Now I'm looking into Mercurial, and I must admit I haven't truly used it yet so I may have this all wrong. But it seems to me that you have a server-side repository, and then you clone it to a working directory in the form of a local repository. Then as you work on something, you make commits to that local repository, and when things are in a state to be shared with others, you hg push to the parent repository on the server.
Between pushes of stable, tested, bug-free code, where is the backup?
After doing some thinking, I've come to the conclusion that it is not meant for backup purposes and it assumes you've handled that on your own. I guess I need to keep my Mercurial local repositories in my dropbox or some other backed-up location, since my in-progress code is not pushed to the server.
Is this pretty much it, or have I missed something? If you use Mercurial, how do you backup your local repositories? If you had turned on your computer this morning and your hard drive went up in flames (or, more likely, the read head went bad, or the OS corrupted itself, ...), what would be lost? If you spent the past week developing a module, writing test cases for it, documenting and commenting it, and then a virus wipes your local repository away, isn't that the only copy?
So then on the flip side, do you create a remote repository for every local repository and push to it all the time?
How do you find a balance? How do you ensure your code is backed up? Where is the line between using Mercurial as backup, and using a local filesystem backup utility to keep your local repositories safe?
It's ok thinking of Subversion as a 'backup', but it's only really doing that by virtue of being on a separate machine, which isn't really intrinsic to Subversion.

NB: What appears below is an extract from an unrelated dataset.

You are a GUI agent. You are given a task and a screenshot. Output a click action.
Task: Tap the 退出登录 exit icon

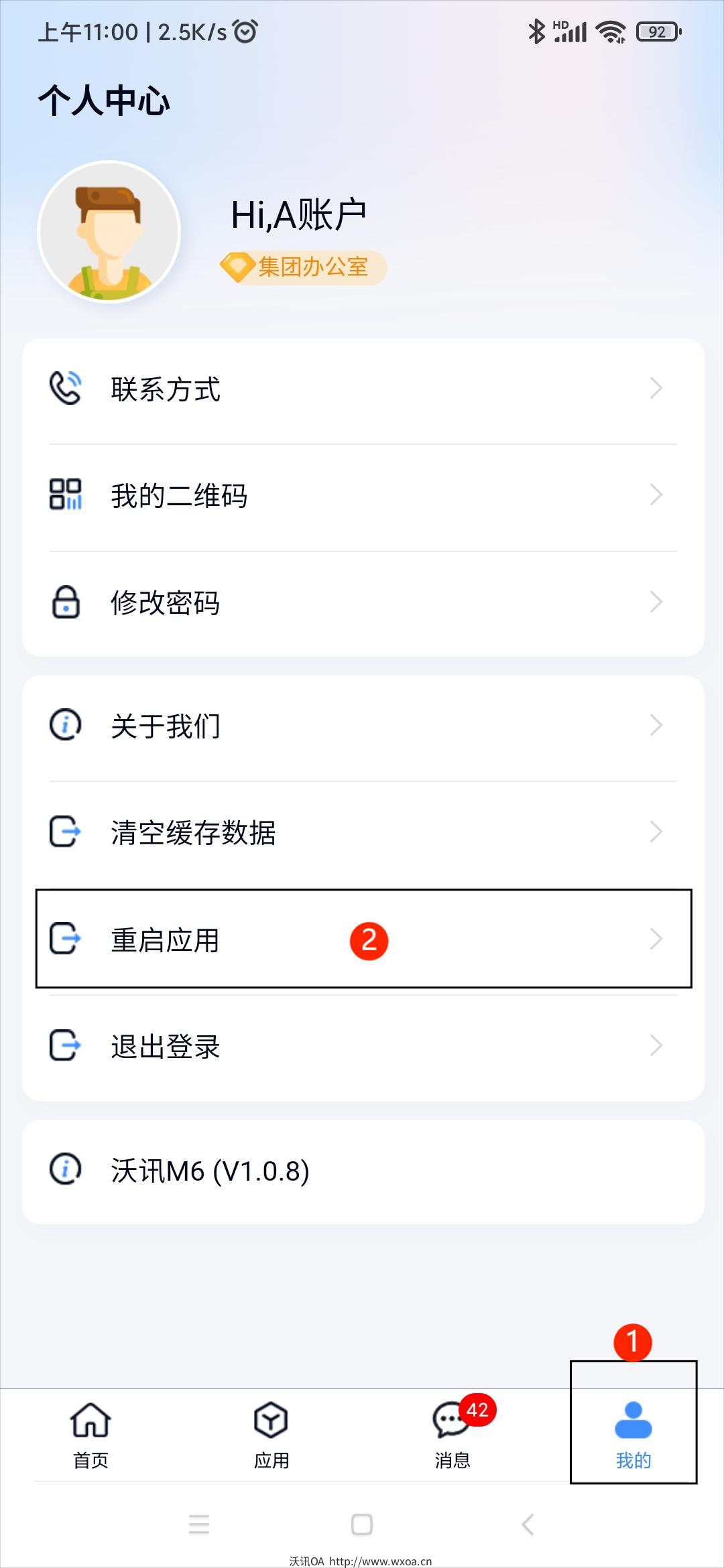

If your Subversion server was the same machine as your development machine - not uncommon in the Linux world - you're not really backed up in the sense of having protection from hardware failure, theft, fire, etc. And in fact, there is some data in that case that is not backed up at all - your current code may exist in two places but everything else in the repository (eg. the revision history) only exists in one place, on the remote server.

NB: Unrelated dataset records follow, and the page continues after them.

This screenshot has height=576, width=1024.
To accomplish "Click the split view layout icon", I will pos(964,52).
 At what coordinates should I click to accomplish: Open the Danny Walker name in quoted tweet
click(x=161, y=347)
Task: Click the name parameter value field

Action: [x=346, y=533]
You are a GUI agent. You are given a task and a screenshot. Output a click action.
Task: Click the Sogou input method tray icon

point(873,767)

It's exactly the same for Mercurial except that you've taken away the need for a separate server and thus made it so that you have to explicitly think about backing up rather than it being a side-effect of needing to have a server somewhere. You can definitely set up another Mercurial repository somewhere and push your changes to that periodically and consider that your backup. Alternatively, simply backup your local repository in the same way that you'd back up any other important directory. With you having a full copy of the repository locally, including all revision history and other meta data, this is arguably even more convenient and safe than the way you currently do it with Subversion.
The "hidden" .hg directory stores all of the local commits. You can back up this directory using a standard backup program.

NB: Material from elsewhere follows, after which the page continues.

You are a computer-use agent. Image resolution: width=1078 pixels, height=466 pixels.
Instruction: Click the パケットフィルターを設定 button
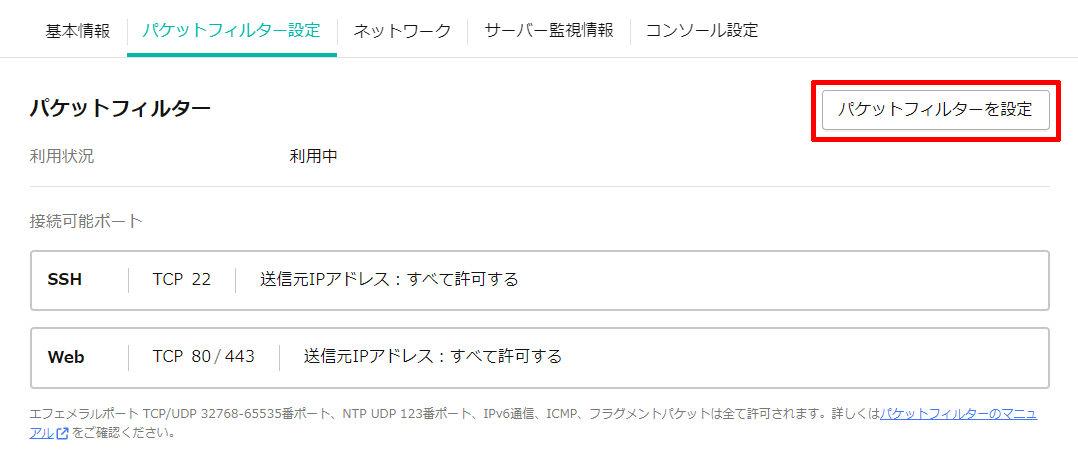click(x=936, y=110)
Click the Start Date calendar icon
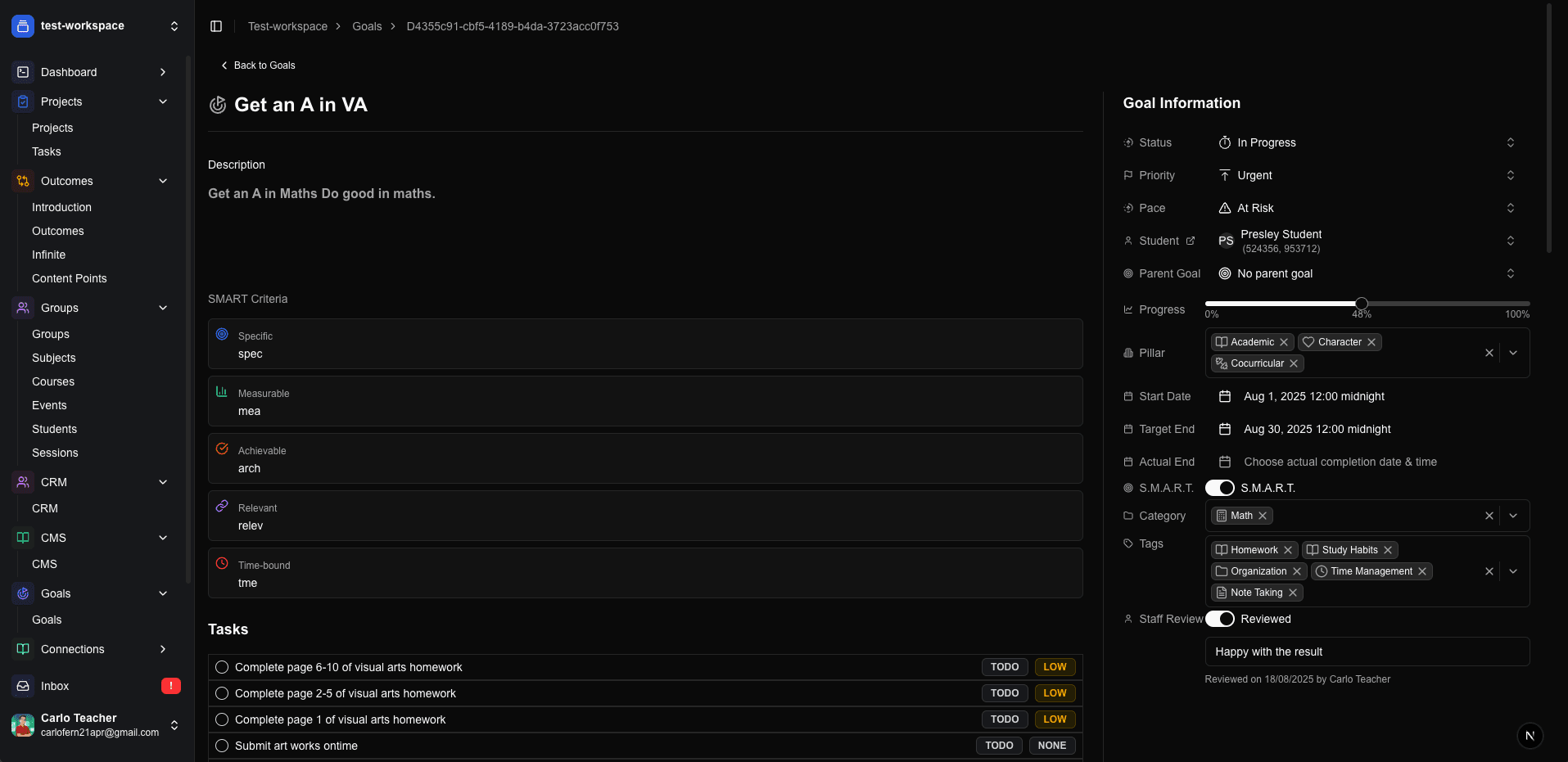This screenshot has width=1568, height=762. (x=1225, y=396)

The changes get to the remote directory only when you push. Commits stay local, but you get them if you clone your repository. Then, yes, if you want your things to get to the server repository you have to push to it "all the time".
On the other hand, nothing stops you to have several machines and push content from one to another. Every mercurial repository can turn itself into a server in a matter of seconds typing "hg serve".
I'm not sure it really answer to you question, but I too am a big fan of backup and manage things this way with many clones of my repository (I also use massively mq to work in patch mode but that's another story).
PS: as a sidenote, I'm considering to use mercurial as a tool for filesystem backup. The only thing that bother me is that for this purpose I would prefer to disable the diff feature and treat all files as binary, but that should be easy.